[Data entries]
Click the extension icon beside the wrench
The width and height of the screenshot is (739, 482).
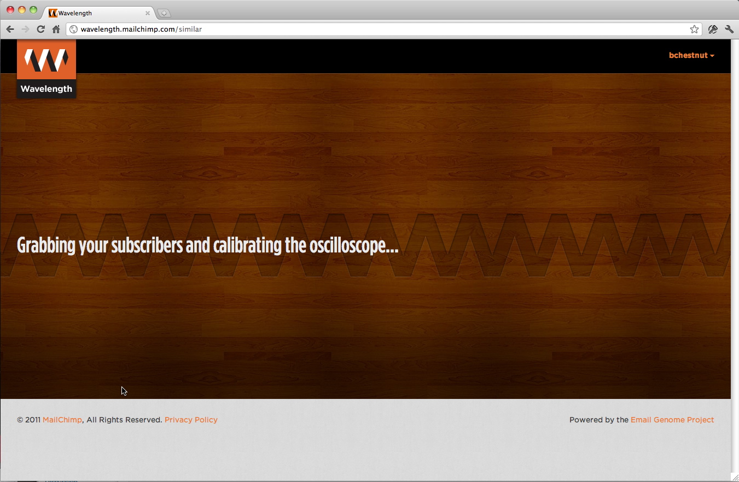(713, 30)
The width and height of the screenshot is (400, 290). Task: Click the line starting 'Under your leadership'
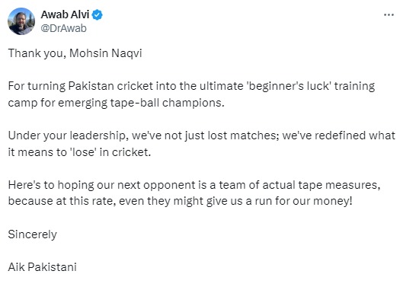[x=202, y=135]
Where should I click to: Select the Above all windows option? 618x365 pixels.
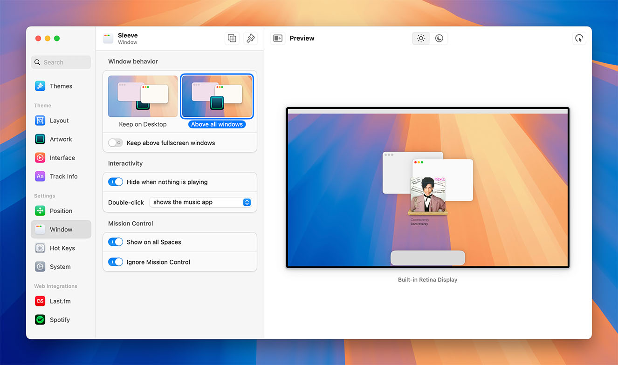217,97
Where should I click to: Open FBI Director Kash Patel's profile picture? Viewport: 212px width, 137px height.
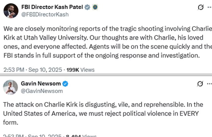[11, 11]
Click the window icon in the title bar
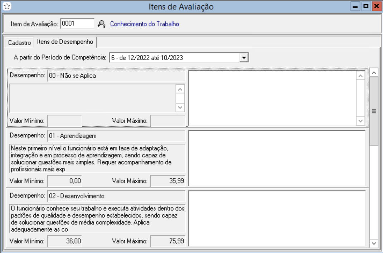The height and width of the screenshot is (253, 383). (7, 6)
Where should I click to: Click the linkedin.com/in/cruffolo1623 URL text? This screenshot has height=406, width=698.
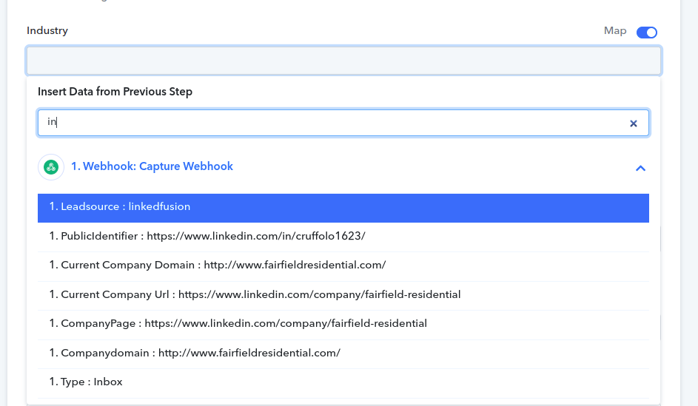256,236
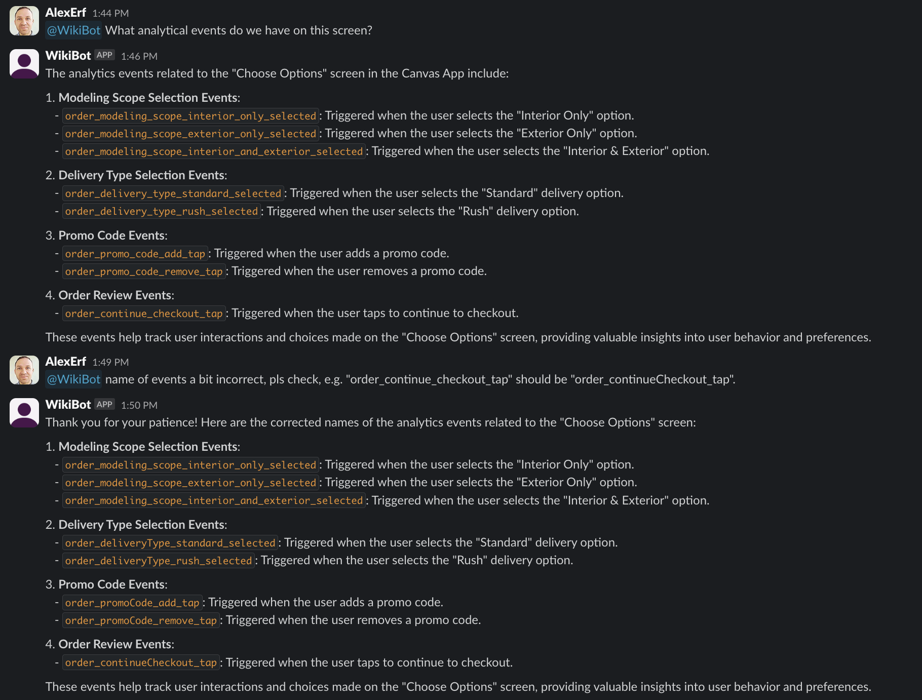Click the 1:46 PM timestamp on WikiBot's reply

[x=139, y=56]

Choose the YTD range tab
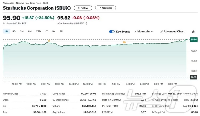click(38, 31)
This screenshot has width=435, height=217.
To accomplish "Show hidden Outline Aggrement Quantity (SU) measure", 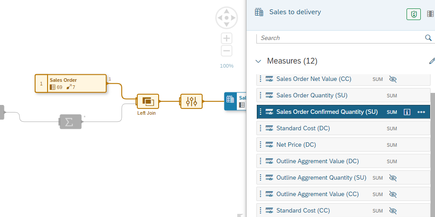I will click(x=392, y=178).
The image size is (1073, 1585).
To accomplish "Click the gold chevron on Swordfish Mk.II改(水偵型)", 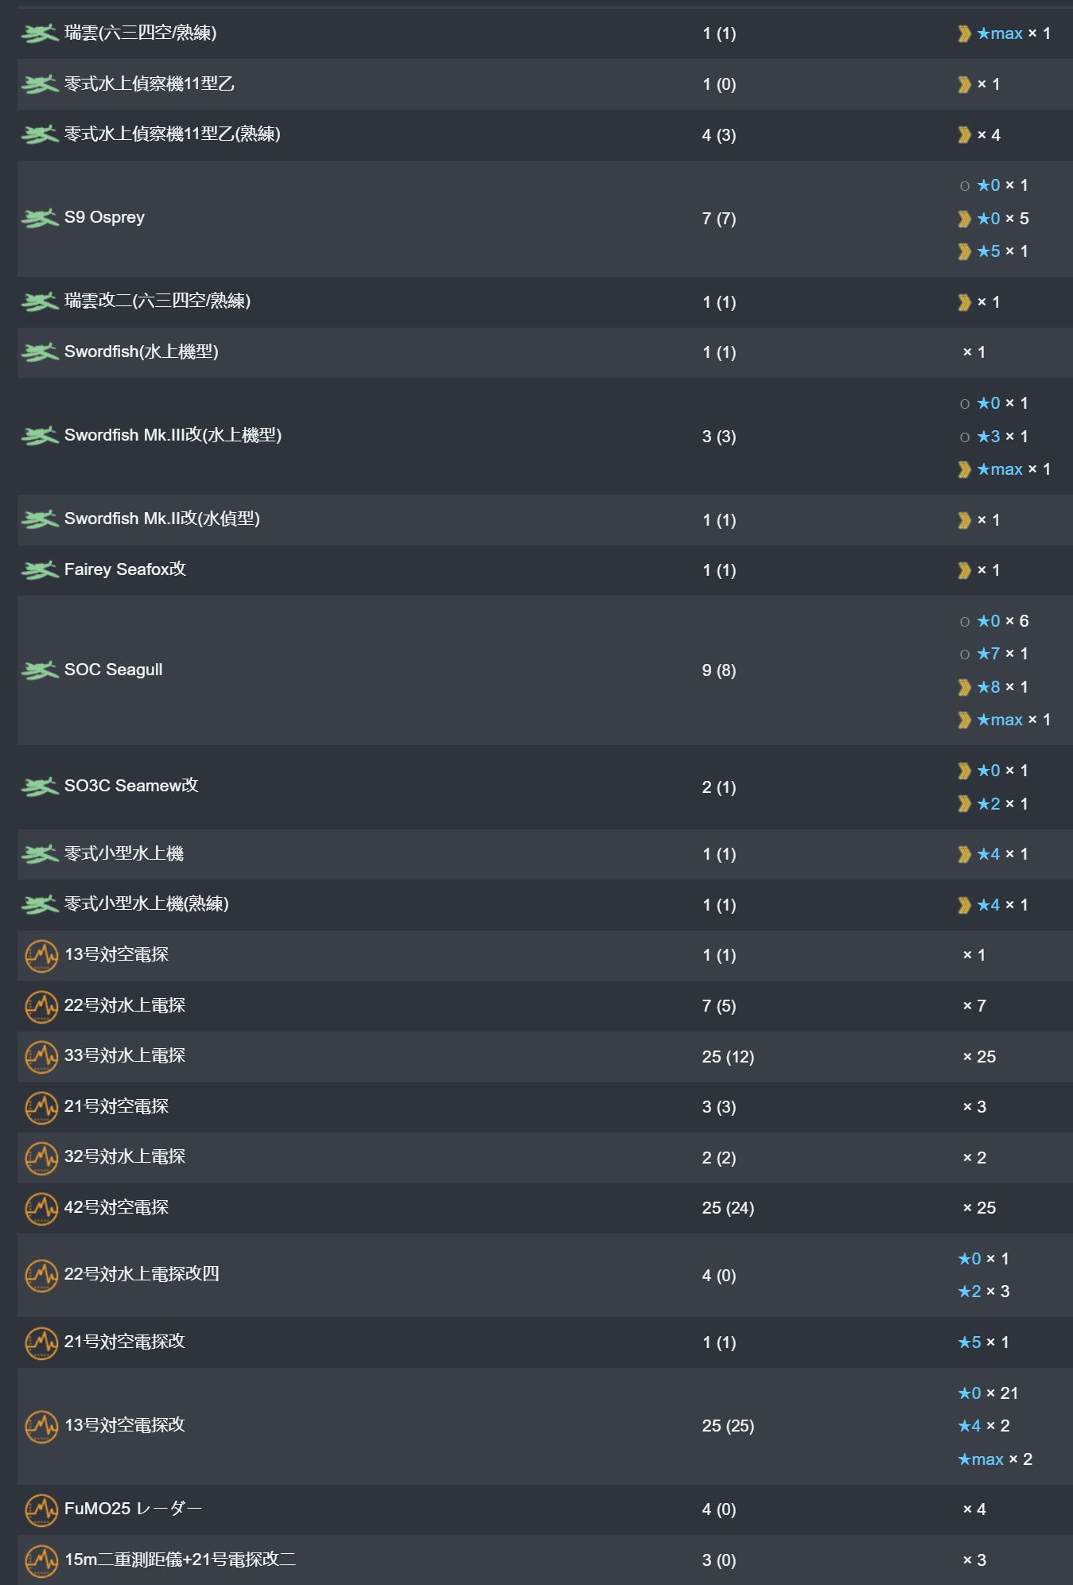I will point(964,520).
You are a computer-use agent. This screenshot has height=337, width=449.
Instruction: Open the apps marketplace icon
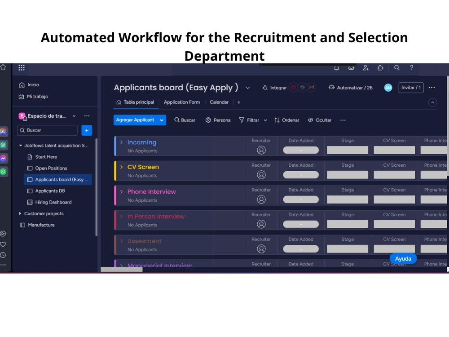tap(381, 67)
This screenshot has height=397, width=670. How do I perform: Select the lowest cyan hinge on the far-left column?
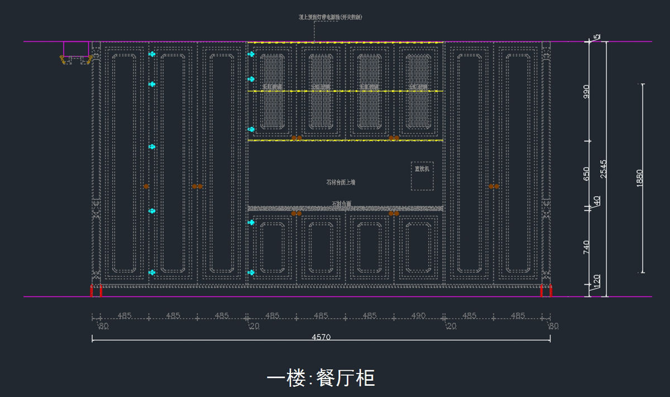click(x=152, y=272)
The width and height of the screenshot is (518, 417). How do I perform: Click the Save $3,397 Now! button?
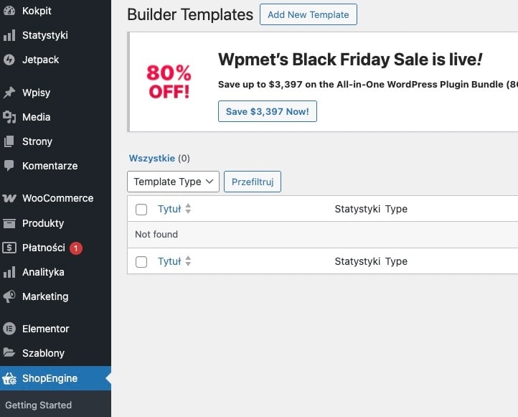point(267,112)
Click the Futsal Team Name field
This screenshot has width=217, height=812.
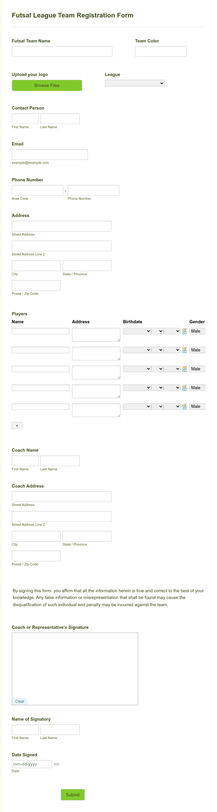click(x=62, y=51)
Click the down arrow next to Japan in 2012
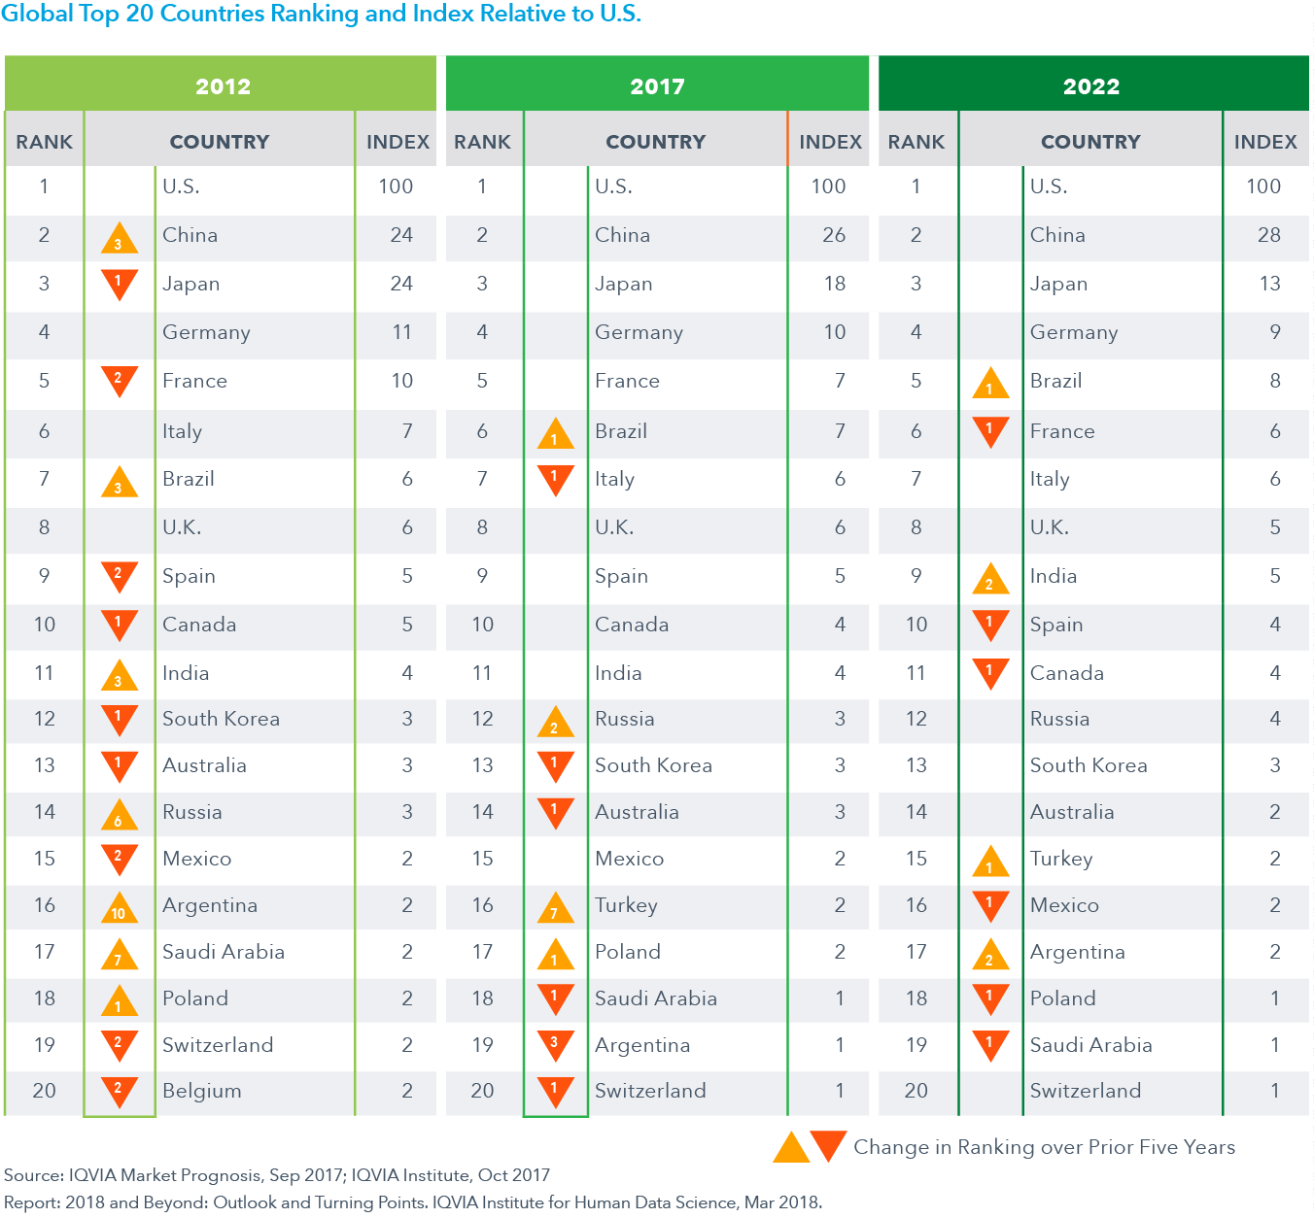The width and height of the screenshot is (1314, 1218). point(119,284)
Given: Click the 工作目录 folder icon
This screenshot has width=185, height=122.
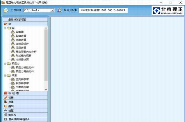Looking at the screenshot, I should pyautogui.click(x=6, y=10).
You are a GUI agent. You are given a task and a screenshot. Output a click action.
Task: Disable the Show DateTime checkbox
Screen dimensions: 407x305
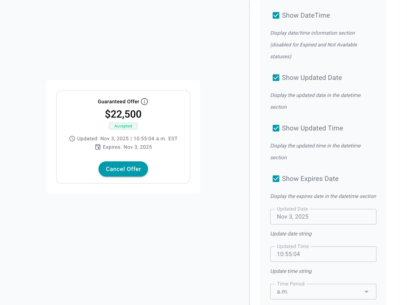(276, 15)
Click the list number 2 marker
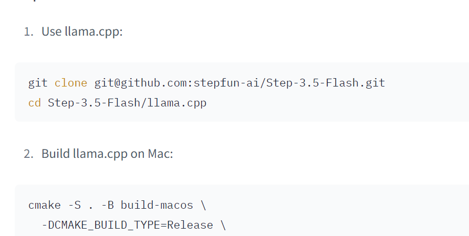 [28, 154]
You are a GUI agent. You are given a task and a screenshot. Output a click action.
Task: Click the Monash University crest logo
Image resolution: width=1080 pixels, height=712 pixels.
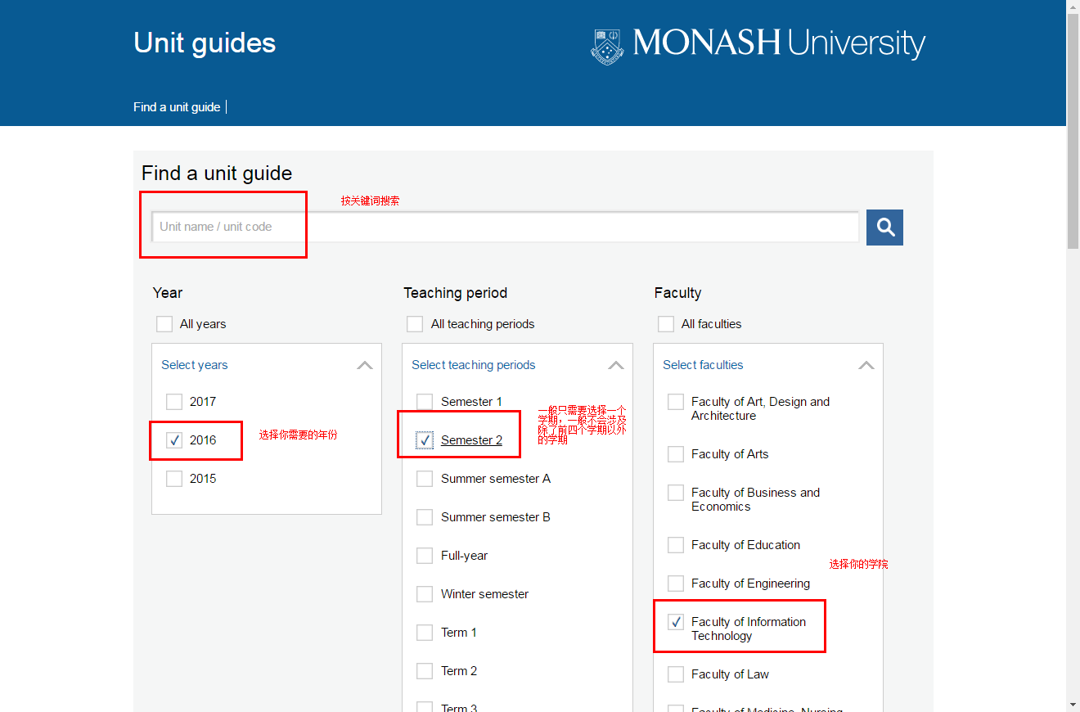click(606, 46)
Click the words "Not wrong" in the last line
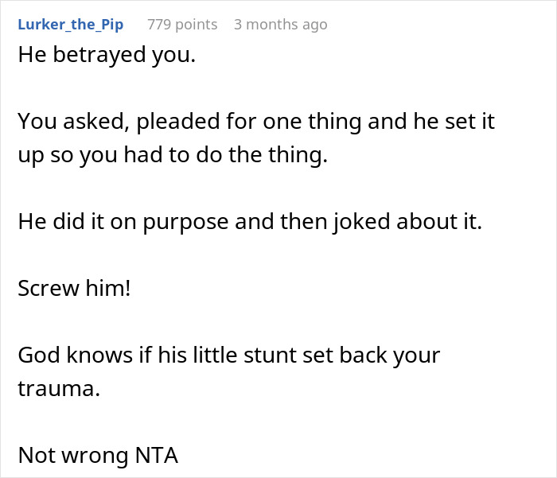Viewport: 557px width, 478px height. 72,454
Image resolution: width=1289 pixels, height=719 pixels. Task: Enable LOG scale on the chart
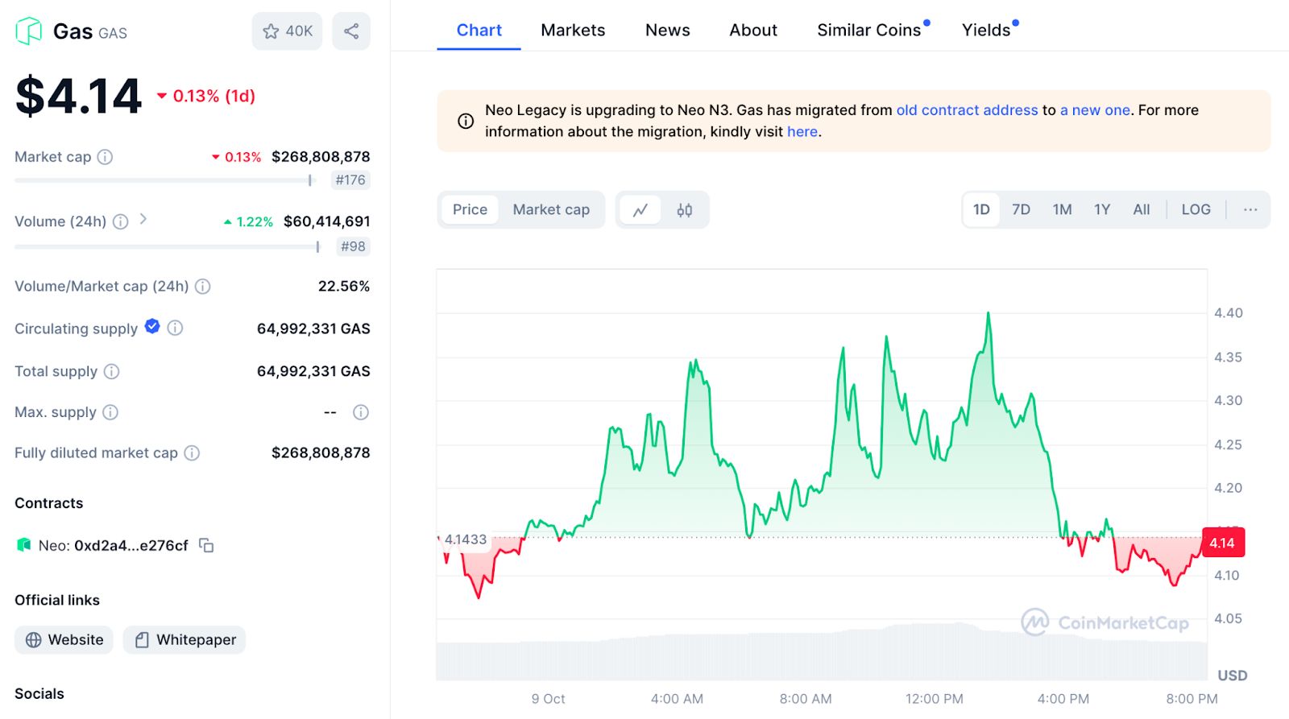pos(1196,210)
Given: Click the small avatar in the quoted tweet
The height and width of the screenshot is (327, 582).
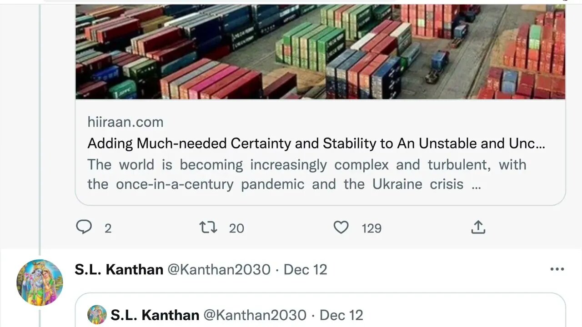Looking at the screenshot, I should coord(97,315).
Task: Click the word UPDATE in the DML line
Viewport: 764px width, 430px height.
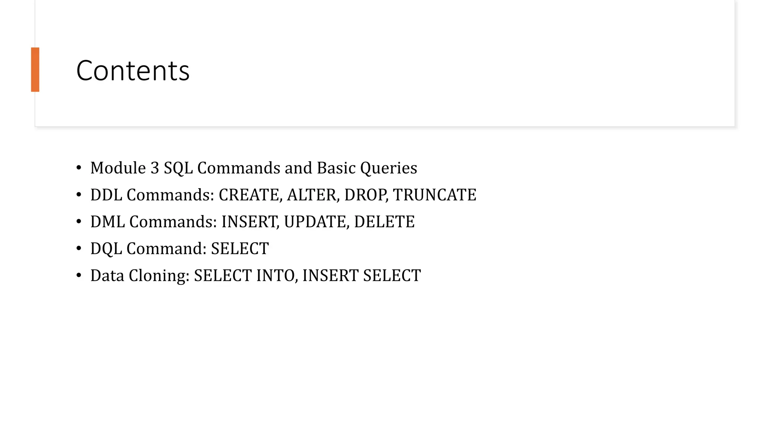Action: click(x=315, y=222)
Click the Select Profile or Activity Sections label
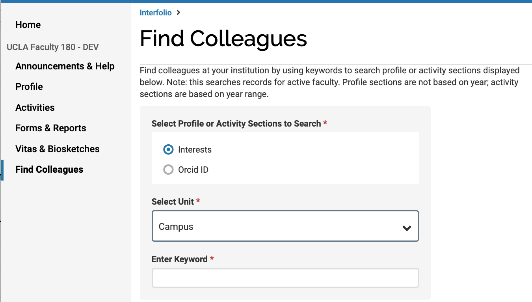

▸ **Exercise**
Leaving out the pictures, please output the lines in the entries above from the one with "Image resolution: width=1080" through the one with "Task: Click the word UPDATE in the DML line", exactly as they are.

▸ **Task result**
Image resolution: width=1080 pixels, height=712 pixels.
click(606, 46)
Click the words "Not wrong" in the last line
Viewport: 557px width, 478px height. 72,454
Image resolution: width=1289 pixels, height=719 pixels. Task: Enable LOG scale on the chart
pos(1196,210)
Given: Click the small avatar in the quoted tweet
The height and width of the screenshot is (327, 582).
Looking at the screenshot, I should coord(97,315).
Task: Click the word UPDATE in the DML line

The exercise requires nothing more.